A U.S. Air Force pilot looks down at the suspected Chinese surveillance balloon as it hovered over the Central Continental United States Feb. 3, 2023. Recovery efforts began shortly after the balloon was downed.

A U.S. Air Force pilot looks down at the suspected Chinese surveillance balloon as it hovered over the Central Continental United States Feb. 3, 2023. Recovery efforts began shortly after the balloon was downed. (Defense Department)

(Tribune News Service) — The Federal Aviation Administration notified pilots over the weekend of a sighting of a large white balloon roughly 600 miles east of Hawaii at an altitude of 40,000 to 50,000 feet.

The apparent sighting comes amid a surge in interest in unidentified flying objects after the U.S. military shot several objects out of the sky this month, including one that it maintains was a Chinese spy balloon and several other objects the White House says may have been balloons used for commercial or scientific activity.

Messages from the Aircraft Communications, Addressing and Reporting System — or ACARS — showed aircraft acknowledging the alert, which had included a request to pilots to report back if they spotted any such object.

When asked for comment on the balloon's current whereabouts and what sort of balloon it was believed to be, the FAA responded with an email that said only "we will keep you posted if we have anything to share."

A military spokesperson said the U.S. Indo-Pacific Command "is aware of the reports of a large white balloon by civilian aircraft" and that "we are looking into the reports and have nothing additional at this time."

The Warzone Wire blog, which provides military and defense news and analysis, reported that on Sunday a Navy P-8 Poseidon surveillance plane flew from Hawaii to the general area where the balloon had been reported for about six hours before returning, though it's not clear the flight was related to the balloon sighting.
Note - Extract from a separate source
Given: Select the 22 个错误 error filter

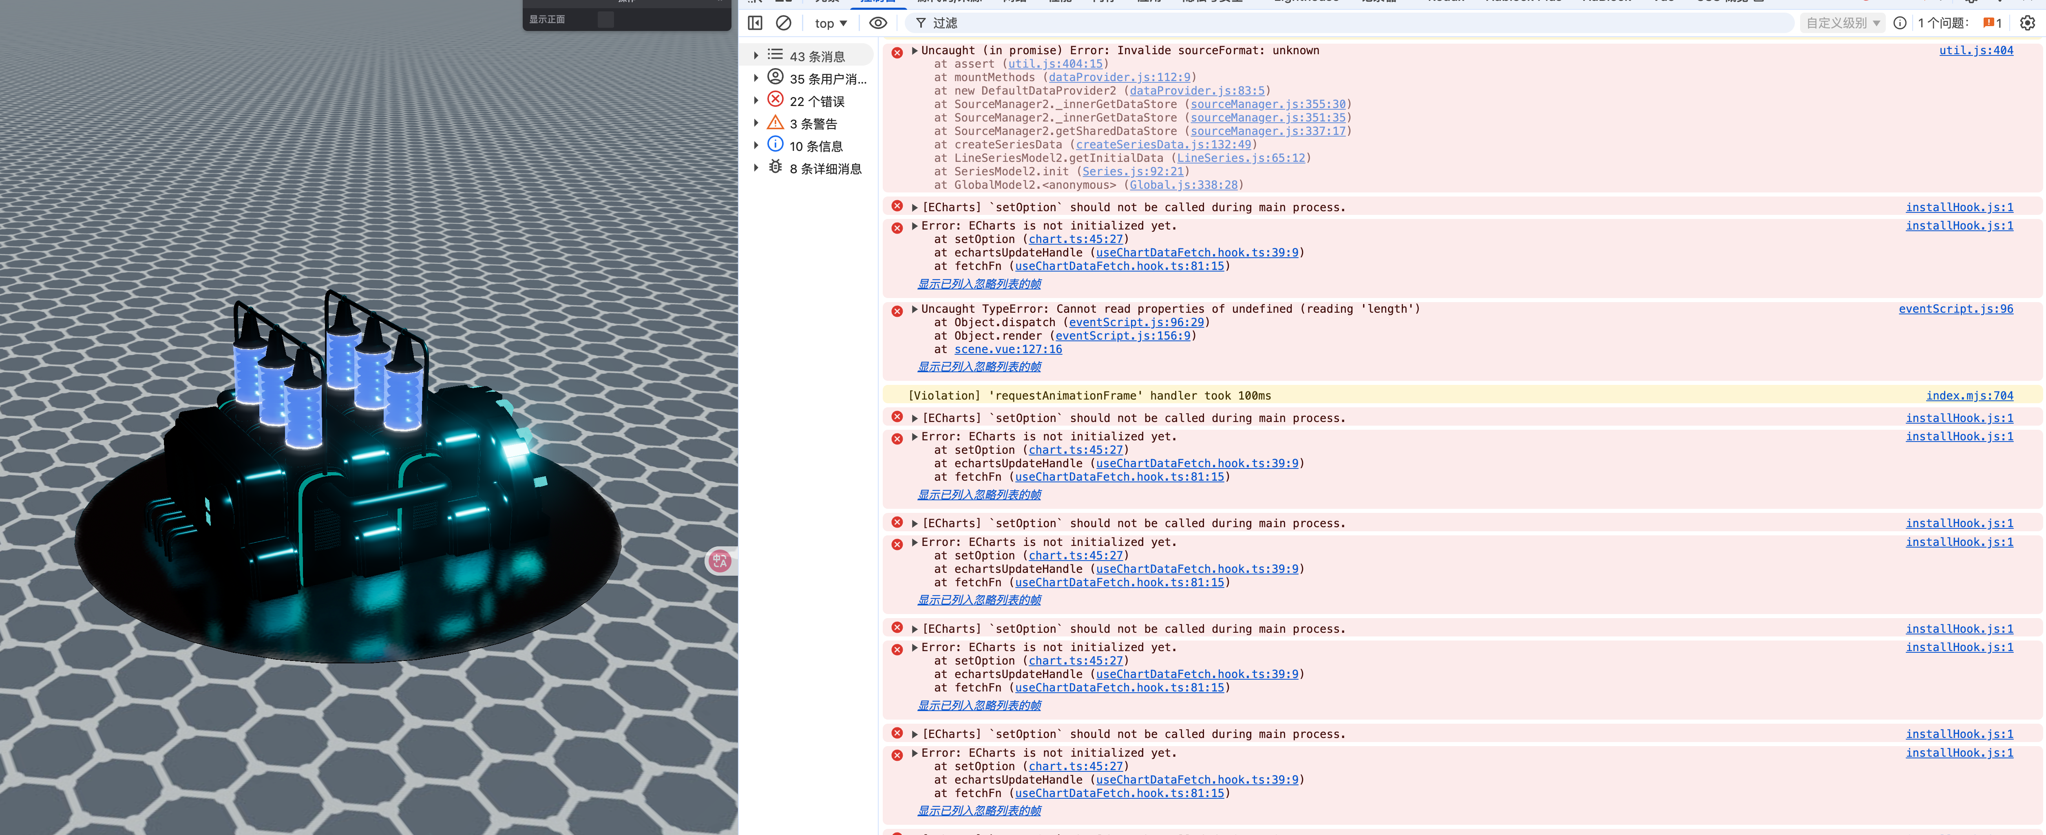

High-altitude balloons are not uncommon and can be used for a variety of commercial and scientific purposes, as well as by hobbyists. Last March, Honolulu residents spotted two balloons over the city that turned out to be a product test by Aerostar, which has used balloons to monitor wildfires and provide mobile network coverage after natural disasters. The company's clients have included Google, NASA and the U.S. Air Force.

Aerostar's balloons were equipped with transponders that allowed the FAA to identify them and monitor their location. Anything flying without a transponder potentially causes a risk of collision with aircraft, a concern in Hawaii's busy skies.

In February 2022, Hawaii National Guard F-22 fighter jets scrambled in response to what the military referred to as an "unmanned balloon without observable identification markings" lingering off Kauai and watched by island residents. Military officials acknowledged "actively monitoring" the balloon for weeks but declined to provide additional details.

This month, Pentagon spokesperson Brig. Gen. Pat Ryder said the Chinese government has been using balloons for several years as part of a surveillance program that has sent balloons into U.S.-controlled air space on at least four occasions, but declined to confirm whether the Kauai incident was one of them, saying only that balloons flew near "sites that would be of interest to the Chinese."

Kauai is the site of the Navy's Pacific Missile Range Facility, a key weapons-testing facility that has also been regularly watched by Russian surveillance ships, most recently in January.

Several media reports suggest that suspected spy balloons have been regular visitors over the islands. Citing defense sources, Fox News reported that a suspected Chinese spy balloon crashed near Hawaii as recently as four months ago, and CNN obtained a U.S. Air Force report from April titled "People's Republic of China High-Altitude Balloon," which found that a Chinese spy balloon had "circumnavigated the globe" in 2019 at an altitude of roughly 65,000 feet and "drifted past Hawaii and across Florida before continuing its journey."